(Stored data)
----

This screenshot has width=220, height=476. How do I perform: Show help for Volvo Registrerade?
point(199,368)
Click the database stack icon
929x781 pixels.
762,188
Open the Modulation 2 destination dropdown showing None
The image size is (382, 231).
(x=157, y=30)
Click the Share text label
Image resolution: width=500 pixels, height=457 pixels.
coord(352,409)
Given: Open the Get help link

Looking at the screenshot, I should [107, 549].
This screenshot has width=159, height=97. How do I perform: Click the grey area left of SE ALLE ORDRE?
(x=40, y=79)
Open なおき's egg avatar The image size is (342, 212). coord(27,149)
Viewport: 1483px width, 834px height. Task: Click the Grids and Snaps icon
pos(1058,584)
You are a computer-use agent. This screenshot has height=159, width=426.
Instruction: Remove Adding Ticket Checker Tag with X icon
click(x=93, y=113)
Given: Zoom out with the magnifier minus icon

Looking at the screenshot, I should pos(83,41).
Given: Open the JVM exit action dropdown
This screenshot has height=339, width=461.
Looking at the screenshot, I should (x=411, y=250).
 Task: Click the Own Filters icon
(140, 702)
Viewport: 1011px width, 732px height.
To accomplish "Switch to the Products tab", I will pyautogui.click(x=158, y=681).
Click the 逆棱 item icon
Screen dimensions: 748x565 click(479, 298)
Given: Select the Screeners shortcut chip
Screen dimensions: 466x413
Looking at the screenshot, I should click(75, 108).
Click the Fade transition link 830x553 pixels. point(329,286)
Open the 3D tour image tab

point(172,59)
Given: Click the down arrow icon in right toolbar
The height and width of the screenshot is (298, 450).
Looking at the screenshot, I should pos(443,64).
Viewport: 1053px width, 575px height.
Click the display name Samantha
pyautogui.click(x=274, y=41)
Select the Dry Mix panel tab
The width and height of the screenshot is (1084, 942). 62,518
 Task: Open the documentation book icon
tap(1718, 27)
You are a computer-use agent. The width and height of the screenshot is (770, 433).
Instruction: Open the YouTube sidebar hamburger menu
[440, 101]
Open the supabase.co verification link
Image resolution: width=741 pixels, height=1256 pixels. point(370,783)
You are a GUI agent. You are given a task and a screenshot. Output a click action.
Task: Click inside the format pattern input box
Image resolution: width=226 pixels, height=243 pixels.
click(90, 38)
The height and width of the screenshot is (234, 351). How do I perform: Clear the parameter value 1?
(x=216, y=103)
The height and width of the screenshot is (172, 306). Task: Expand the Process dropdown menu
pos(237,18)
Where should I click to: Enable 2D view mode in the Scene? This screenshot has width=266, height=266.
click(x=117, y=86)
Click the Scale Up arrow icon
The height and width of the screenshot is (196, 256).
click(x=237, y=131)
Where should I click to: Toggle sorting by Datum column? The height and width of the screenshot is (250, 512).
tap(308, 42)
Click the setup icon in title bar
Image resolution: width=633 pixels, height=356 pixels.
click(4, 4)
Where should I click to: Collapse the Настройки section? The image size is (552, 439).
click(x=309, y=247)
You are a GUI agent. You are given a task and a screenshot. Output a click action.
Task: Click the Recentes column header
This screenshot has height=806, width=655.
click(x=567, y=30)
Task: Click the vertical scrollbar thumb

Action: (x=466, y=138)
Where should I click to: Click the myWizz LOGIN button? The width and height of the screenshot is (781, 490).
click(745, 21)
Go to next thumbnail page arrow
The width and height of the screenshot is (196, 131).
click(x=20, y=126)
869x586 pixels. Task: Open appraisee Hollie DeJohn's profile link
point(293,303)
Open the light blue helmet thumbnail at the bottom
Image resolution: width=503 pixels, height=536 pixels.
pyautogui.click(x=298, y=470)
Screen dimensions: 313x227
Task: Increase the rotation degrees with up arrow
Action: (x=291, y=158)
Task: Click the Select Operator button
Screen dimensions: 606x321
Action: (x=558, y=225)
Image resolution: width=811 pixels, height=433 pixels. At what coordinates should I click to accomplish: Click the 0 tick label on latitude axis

----

• [Your goal]
Answer with the exact lines running from the one that contains "This screenshot has height=806, width=655." through the last line of the data. Include no other line.

• [Response]
This screenshot has height=806, width=655.
click(x=567, y=30)
Task: Click the vertical scrollbar thumb

Action: (x=466, y=138)
Where should I click to: Click the myWizz LOGIN button? The width and height of the screenshot is (781, 490).
click(745, 21)
Go to next thumbnail page arrow
The width and height of the screenshot is (196, 131).
click(x=20, y=126)
869x586 pixels. Task: Open appraisee Hollie DeJohn's profile link
point(293,303)
Open the light blue helmet thumbnail at the bottom
Image resolution: width=503 pixels, height=536 pixels.
pyautogui.click(x=298, y=470)
Screen dimensions: 313x227
Task: Increase the rotation degrees with up arrow
Action: (x=291, y=158)
Task: Click the Select Operator button
Screen dimensions: 606x321
Action: (x=558, y=225)
Image resolution: width=811 pixels, height=433 pixels. At what coordinates should I click to accomplish: Click the 0 tick label on latitude axis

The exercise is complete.